5 Myths of female sexuality

So. Much. Pressure.

Turn the tv on, open a book, and tune into some porn. It’s everywhere. There is something wrong with you if you do not have sex 20 times a month, or have the biggest mind-blowing orgasm after 3 pumps whilst being held against a wall.

Reality? Throw all those misconceptions out the window and relax.

If you are not wet, you don’t want sex

Some women experience dryness during sex, and that is completely normal. Dryness can occur at different times and for different reasons. Medication, stress, hormones, pregnancy, dehydration (good excuse to drink more water), and menopause are just a few reasons you may be experiencing a bout of dryness. Grab yourself some good water-based lubricant, and don’t forget to slap some on your partner (or toy) to help create extra fun, slippery friction.

You need to be turned on to have sex

Wanting sex is not always available on tap. Sometimes you may be struggling to find any desire, and other times you feel as though you cannot get enough. You are normal! There are two schools of thought around desire. One includes you needing to be turned on first to want sex, the other states you can become turned on by touch and then want sex. There is a reason foreplay is important, and this is it. Next time you feel like turning your partner down, take a breath and, dive in, see what happens. You might be surprised.

You have a low sex drive (desire), and cannot help it

What if I told you, you CAN change how often you would like sex? Would that change your life? Here are the facts; you can change it. Let’s look at why you have a low desire to begin with. Are you on medication? Is your life full of stress? Are you able to switch your mind off? Do you have a good work-life balance? Are you sleeping enough and eating the right foods? Are you expecting to be turned on all the time? Is sex painful, or does it feel like a chore?

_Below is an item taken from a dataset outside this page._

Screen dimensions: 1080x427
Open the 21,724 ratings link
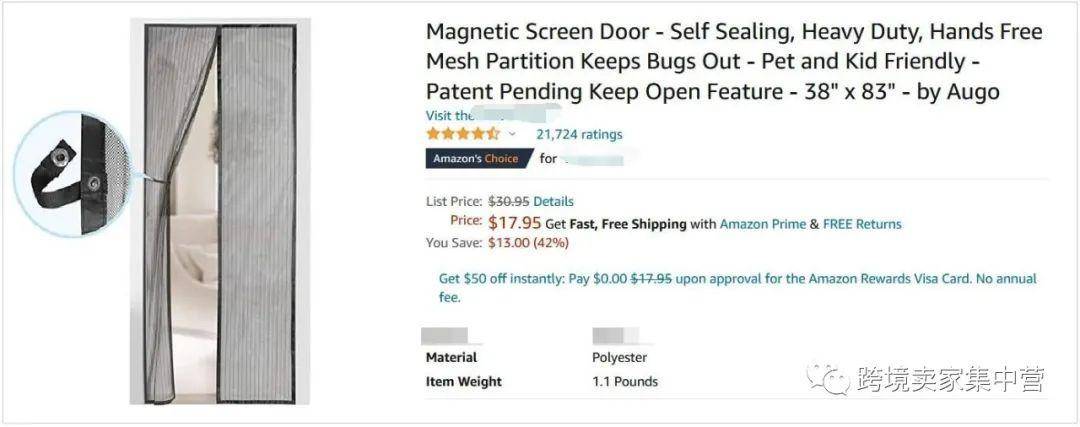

Any of these things and more can reduce your sexual desire or drive. We all know logically if we are tired, the last thing we want to do is bumping uglies till all hours. If our brains are flooded with the stress hormone cortisol, there is a slim chance you could get in the mood. Your body most likely will shut down to any and all pleasure. This is why having a balance is imperative for taking time to look after yourself and your sex life.

If you don’t have an orgasm from penetration, you’re broken

Thanks to movies, we are led to believe orgasms come quickly, fast, easily, and ALWAYS during intercourse. Ask the majority of women, and they will tell you otherwise. Ask your girlfriends. The reality is 75% of women will not achieve the wholy grail by penetration alone. Do yourself a favour, stop believing the movies and comparing yourself to them.

There are only 2 types of orgasms

Just like men, women can have multiple different types of orgasms. You will be asking your partner to lift their game or lifting your single romps up to achieve all of these.

VaginalVaginal walls are pulsing and may produce female ejaculation, usually created by g-spot stimulation.
AnalFelt in the anal canal and sphincter, not in the vagina.
Clitorial Often felt on the body itself, like a tingle.
ConvulsingYou will feel these in your pelvic floor area; try edging (long build-up) for one of these!
ErogenousThose areas that we take for granted or are often ignored. I’m talking nipples, ears, neck, knees, and elbows.
ComboAny of the above can occur simultaneously; if you have one of these, your whole body is most likely feeling it.

Now that we have a better understanding of the myths and misconceptions surrounding female sexuality, it’s time to take action. You can make a difference by educating yourself and others about the reality of women’s sexual experiences. We can have open and honest conversations with our partners and loved ones, promote healthy attitudes towards sex, and challenge the harmful stereotypes that still exist.

Sex is meant to be fun. There are many more myths and lies about female sexuality. These five just scratch the surface. As a woman, I am sure you have heard them all. I would love to know your favourites. Let’s take action together. Let’s work towards a world where women are empowered to explore and enjoy their sexuality without fear or shame. Let’s challenge the myths and misconceptions that hold us back and create a more inclusive and sex-positive society for everyone.